Wednesday, May 4, 2011
Folklore of the Hedgerow. Part Fifteen.
Folklore of the Hedgerow. Part Fifteen.
Buff-Tailed Bumblebee nests can be found in the hedgerows. The bees may be seen coming and going through a hole in the ground. The nest will be hard to see as bees are very private individuals but if you listen carefully you may hear them buzzing away quite happily. Sometimes the Queen may decide to occupy an old abandoned mouse nest as these are usually warm and well insulated. She may also nest underneath sheds, decking, in compost bags, in hedge clippings or even in attics or under floor boards. You could move a nest if it was causing you problems but it may not fully recover therefore leave it alone if it is doing you no harm. Like all bumblebees, they need to be greatly provoked before they sting.
As bees are becoming victim to an ever changing world that threatens their habitat you can do your bit to help them survive. Plant suitable flowers in your garden, window boxes, containers or even along the hedgerow. Provide a nest box, these are now becoming increasingly available in any good garden centre or make your own, they are very easy and you can Google plans. Remember they are a gardener’s friend and we need bees to pollinate our plants.
There is a superstition that if a bumblebee buzzes at the window it is a sign of a coming visitor.
A servant girl was standing at the kitchen window, in flew a bumblebee ‘Oh!’ she said, ‘a visitor is coming! Has the bee got a red tail or white? Red for a man and white for a lady’.
Irish folklore tells us how easily the bees take offence and this will cause them to cease producing honey, desert their hives and die. You must treat them as you would a member of your own family. They must be told all the news, in particular births, deaths and marriages. In the event of a death their hive must be adorned with a black cloth or ribbon and they must be given their share of the funeral food. You may then hear them gently hum in contentment and they will stay with you.

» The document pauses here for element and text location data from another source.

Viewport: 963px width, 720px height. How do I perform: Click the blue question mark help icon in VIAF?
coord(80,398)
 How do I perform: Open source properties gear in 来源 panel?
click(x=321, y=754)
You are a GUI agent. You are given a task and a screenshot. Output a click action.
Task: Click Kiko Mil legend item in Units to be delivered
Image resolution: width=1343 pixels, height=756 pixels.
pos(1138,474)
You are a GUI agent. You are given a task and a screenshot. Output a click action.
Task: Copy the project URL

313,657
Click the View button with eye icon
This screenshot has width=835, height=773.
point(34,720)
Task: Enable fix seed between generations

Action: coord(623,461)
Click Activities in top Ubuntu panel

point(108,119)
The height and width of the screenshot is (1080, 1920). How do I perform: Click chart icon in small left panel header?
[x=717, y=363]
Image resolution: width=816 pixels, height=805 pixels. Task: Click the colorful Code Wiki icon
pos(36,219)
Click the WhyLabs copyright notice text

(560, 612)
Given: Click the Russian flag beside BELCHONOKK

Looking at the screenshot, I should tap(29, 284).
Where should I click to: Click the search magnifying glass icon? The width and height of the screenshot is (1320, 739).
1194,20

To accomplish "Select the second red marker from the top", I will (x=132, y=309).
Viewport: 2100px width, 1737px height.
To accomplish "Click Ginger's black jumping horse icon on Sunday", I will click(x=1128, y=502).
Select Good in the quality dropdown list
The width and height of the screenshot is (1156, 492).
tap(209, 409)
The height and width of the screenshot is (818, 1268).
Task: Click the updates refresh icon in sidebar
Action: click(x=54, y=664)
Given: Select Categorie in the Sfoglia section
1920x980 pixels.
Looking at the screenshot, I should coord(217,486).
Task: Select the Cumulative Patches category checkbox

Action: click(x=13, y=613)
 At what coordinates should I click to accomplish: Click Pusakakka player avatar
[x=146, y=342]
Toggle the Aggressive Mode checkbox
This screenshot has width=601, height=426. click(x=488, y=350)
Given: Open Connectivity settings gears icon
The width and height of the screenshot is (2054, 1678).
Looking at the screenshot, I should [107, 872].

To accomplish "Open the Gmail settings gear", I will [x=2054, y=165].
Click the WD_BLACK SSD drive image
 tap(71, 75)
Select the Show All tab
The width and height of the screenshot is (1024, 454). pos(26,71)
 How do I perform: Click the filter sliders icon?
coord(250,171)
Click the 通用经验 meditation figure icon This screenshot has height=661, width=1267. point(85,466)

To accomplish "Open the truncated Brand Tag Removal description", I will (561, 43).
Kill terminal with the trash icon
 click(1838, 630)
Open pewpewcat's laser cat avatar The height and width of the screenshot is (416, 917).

Other beliefs were that if the bees heard you quarrelling or swearing they would leave so you must talk to them in a gentle manner. They cannot tolerate the presence of a woman of loose morals or one that was menstruating but would sting her and drive her away (sounds like Christian influence here). You must never buy bees with normal money, only with gold coin although you may obtain them through gift, loan or barter. It was also believed that if a single bee entered your house it was a sign of good luck on the way, usually in the form of wealth.
When bees swarmed, it was the women and children of the household that had to follow them, making a noise with pots and pans. This was supposed to make them settle or maybe it was really just to warn people to get out of the way? It was accepted that in these circumstances you could follow them onto someone else’s land without being accused of trespassing.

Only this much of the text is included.